→ **The task**:
Of the lines listed below, return exactly those that run from the line containing "Task: Click the blue glow color swatch" through the line containing "Click the Cancel button in import dialog", both included.

→ **Collected data**:

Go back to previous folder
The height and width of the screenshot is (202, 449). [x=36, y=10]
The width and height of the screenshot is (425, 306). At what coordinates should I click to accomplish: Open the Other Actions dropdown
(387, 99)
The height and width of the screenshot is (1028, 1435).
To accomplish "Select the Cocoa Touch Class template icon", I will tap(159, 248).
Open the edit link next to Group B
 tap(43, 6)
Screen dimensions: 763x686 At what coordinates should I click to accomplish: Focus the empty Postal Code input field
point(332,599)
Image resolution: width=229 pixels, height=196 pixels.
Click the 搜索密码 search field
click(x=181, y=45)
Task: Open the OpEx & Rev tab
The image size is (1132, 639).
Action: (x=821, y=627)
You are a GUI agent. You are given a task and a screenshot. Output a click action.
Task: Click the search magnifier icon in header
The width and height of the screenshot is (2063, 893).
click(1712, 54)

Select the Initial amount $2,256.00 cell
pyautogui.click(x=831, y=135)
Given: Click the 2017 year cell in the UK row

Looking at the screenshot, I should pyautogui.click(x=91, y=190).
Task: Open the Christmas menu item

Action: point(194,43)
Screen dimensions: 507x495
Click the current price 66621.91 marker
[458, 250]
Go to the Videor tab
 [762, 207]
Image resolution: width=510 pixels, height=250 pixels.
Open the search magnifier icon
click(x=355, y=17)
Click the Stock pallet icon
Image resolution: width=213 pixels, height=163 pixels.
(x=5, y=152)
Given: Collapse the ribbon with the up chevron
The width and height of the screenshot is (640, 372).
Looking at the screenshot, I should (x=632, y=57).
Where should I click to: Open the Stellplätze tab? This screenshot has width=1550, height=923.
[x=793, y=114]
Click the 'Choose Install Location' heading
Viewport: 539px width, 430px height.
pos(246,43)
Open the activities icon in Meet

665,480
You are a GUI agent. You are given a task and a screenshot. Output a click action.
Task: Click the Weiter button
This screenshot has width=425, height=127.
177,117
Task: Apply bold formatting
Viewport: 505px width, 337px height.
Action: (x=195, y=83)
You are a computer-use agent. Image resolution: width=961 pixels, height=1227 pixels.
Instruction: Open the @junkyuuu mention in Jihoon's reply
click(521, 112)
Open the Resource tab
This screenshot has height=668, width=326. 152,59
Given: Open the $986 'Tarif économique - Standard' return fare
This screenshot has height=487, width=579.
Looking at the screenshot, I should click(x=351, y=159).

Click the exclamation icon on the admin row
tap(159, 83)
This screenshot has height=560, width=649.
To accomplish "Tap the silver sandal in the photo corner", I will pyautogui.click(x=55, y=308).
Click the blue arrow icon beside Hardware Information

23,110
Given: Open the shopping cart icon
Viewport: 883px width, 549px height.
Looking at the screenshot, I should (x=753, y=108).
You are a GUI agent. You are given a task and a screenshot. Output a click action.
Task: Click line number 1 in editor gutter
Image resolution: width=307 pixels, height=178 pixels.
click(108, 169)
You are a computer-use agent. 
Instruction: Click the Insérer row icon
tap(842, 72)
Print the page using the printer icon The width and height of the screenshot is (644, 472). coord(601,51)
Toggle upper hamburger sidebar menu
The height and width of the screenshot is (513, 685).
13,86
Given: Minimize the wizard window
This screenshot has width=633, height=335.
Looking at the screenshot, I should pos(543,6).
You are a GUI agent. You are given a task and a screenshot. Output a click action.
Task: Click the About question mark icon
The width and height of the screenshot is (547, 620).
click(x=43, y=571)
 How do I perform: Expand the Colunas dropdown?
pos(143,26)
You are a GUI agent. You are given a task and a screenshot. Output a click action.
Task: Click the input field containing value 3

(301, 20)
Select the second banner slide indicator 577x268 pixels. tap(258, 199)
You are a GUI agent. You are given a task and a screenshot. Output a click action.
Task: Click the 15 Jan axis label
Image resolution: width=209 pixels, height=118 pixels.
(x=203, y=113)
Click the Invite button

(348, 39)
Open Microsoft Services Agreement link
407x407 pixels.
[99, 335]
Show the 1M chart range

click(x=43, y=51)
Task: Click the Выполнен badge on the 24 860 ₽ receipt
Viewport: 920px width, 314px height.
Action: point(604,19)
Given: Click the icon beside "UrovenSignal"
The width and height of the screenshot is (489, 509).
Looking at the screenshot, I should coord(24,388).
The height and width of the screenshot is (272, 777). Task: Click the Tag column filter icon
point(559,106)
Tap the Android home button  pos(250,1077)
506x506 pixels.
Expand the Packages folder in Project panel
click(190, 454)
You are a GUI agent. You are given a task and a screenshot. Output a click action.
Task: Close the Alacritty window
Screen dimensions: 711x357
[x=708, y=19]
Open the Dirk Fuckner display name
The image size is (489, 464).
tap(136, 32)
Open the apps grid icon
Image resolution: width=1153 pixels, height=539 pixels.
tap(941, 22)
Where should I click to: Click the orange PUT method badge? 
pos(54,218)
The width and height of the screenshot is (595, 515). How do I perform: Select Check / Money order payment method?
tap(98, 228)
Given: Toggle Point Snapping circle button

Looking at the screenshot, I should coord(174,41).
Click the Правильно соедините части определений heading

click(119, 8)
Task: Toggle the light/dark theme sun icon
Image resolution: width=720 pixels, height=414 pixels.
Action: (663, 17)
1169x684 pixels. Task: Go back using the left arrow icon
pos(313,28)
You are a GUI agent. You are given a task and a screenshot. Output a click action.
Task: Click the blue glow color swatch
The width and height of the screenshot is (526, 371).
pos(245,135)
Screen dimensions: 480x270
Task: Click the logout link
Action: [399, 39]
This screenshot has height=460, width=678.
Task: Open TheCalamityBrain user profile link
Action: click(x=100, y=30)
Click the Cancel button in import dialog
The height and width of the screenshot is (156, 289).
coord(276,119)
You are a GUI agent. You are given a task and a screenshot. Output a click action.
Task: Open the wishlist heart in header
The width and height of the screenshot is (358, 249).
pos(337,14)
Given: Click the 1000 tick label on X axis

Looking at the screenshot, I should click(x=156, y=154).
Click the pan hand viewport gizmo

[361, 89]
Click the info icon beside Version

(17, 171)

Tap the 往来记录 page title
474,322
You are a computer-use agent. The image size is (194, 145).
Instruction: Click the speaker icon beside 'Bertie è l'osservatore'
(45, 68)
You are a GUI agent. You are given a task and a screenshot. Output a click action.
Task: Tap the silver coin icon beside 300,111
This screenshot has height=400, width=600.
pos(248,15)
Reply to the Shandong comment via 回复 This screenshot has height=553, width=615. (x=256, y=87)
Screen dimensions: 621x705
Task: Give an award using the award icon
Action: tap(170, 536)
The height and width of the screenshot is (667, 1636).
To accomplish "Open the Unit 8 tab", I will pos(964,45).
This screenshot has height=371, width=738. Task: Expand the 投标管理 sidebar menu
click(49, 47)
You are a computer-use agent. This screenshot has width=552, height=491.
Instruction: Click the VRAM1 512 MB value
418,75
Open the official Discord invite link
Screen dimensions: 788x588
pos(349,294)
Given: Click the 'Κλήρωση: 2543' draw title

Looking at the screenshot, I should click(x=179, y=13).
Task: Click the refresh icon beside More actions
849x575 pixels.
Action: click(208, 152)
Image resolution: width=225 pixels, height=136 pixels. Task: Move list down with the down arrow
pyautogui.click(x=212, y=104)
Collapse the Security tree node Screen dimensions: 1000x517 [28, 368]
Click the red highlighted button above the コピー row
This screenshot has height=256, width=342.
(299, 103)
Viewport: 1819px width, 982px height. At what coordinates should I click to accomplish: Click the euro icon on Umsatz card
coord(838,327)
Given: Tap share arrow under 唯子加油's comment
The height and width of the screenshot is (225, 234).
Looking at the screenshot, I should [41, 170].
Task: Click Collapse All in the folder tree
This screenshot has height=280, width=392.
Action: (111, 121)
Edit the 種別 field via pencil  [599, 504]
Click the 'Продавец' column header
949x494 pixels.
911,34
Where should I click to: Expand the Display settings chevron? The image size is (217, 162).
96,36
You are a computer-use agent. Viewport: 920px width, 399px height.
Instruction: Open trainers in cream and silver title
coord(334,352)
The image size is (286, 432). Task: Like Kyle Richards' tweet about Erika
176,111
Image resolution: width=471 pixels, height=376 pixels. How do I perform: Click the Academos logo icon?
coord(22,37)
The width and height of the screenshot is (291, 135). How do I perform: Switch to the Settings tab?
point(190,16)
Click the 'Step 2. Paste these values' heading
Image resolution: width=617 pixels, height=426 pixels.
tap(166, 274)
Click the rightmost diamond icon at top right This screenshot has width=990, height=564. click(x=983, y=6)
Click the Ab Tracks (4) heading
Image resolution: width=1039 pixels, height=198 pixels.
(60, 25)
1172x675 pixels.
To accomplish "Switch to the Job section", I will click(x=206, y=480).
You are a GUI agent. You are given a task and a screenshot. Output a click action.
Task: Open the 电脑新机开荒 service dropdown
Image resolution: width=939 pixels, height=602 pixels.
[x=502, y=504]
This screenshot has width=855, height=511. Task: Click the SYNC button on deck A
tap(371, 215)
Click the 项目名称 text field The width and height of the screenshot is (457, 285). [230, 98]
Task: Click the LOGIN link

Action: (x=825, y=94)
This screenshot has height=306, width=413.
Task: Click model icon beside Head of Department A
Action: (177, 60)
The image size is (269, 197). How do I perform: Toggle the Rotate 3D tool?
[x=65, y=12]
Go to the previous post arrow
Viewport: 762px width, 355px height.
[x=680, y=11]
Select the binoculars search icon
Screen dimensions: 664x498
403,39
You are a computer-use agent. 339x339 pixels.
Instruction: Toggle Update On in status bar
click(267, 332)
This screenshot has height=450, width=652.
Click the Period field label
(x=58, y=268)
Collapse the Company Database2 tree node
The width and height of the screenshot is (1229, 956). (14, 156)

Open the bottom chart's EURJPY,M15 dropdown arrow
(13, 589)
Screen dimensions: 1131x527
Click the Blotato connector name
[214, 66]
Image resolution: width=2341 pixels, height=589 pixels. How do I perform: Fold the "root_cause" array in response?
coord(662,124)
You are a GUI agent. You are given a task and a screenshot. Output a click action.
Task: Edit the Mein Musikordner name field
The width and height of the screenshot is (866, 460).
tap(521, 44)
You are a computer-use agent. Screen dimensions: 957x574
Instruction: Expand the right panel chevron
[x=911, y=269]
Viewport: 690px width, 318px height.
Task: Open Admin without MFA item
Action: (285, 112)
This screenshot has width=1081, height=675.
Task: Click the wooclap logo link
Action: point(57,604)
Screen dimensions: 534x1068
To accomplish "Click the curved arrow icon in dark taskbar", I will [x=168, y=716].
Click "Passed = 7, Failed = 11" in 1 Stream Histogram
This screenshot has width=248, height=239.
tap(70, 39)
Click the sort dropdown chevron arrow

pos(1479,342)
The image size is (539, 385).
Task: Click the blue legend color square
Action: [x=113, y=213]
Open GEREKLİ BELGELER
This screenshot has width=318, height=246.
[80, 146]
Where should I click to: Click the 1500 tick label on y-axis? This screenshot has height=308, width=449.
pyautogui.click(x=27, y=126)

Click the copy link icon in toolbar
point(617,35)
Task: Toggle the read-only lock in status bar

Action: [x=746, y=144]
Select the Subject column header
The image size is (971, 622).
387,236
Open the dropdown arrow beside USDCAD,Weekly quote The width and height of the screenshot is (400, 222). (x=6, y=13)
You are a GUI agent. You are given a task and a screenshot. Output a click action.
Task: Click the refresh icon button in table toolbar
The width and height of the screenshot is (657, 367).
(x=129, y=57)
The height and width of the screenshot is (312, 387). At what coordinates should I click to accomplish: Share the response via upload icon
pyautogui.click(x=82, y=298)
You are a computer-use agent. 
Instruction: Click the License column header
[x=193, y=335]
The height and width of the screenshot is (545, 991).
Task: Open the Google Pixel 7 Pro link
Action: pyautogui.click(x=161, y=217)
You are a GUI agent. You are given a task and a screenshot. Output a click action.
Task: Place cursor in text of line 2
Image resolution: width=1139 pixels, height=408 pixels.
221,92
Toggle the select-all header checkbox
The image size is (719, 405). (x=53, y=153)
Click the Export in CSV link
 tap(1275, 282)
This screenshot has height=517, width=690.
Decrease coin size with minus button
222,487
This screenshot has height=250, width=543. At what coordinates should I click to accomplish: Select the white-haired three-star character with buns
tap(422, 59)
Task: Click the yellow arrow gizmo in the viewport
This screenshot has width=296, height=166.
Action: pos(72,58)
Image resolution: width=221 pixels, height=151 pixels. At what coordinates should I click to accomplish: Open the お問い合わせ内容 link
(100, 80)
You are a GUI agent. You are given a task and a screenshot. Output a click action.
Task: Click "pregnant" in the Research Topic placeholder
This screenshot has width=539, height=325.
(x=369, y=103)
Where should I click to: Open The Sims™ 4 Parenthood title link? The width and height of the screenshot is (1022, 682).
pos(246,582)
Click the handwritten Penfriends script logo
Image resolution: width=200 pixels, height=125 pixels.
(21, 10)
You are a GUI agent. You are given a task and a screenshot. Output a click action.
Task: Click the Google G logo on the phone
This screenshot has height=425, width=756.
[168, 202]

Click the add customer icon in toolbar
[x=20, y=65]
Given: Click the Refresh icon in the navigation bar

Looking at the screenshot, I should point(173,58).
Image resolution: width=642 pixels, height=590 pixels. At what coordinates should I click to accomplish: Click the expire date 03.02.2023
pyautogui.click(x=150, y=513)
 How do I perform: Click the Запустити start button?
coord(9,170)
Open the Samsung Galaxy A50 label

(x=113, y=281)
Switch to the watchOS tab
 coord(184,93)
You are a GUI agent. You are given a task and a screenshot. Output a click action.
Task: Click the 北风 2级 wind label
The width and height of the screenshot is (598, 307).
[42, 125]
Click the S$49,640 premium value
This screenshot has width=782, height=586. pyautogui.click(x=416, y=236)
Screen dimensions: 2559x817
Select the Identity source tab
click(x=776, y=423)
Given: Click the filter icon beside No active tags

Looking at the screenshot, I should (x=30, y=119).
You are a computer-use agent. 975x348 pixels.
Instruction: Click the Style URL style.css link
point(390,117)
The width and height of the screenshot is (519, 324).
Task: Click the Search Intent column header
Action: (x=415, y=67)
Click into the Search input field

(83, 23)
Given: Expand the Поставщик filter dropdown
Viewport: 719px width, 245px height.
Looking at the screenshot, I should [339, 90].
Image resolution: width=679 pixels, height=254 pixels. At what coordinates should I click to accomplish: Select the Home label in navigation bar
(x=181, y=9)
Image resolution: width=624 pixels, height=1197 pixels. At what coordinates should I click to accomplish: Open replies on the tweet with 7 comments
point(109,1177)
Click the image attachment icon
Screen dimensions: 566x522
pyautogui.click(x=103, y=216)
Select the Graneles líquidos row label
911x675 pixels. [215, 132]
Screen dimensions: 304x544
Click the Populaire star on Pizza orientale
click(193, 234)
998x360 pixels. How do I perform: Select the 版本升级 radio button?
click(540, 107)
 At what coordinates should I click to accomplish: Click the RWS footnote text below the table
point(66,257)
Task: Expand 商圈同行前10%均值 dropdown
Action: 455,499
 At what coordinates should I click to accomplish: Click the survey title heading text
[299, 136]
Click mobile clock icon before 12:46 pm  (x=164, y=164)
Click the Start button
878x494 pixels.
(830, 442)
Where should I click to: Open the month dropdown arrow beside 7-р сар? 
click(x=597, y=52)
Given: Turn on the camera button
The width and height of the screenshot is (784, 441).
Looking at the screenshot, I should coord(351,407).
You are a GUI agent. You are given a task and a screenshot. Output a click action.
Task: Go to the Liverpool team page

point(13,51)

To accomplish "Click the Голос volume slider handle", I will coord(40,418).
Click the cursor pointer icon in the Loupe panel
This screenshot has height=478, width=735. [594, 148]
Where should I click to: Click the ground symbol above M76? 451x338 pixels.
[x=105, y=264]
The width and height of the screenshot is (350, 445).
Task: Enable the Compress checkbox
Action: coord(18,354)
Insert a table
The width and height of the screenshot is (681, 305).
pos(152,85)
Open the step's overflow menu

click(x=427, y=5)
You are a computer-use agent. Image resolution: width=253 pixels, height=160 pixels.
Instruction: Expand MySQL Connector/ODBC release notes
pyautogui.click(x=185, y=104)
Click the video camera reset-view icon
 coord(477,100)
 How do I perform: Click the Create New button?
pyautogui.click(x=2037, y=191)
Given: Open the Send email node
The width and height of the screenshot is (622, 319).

→ **Solution to the exercise**:
Task: Click the blue glow color swatch
The width and height of the screenshot is (526, 371).
pos(245,135)
Screen dimensions: 480x270
Task: Click the logout link
Action: [399, 39]
This screenshot has height=460, width=678.
Task: Open TheCalamityBrain user profile link
Action: click(x=100, y=30)
Click the Cancel button in import dialog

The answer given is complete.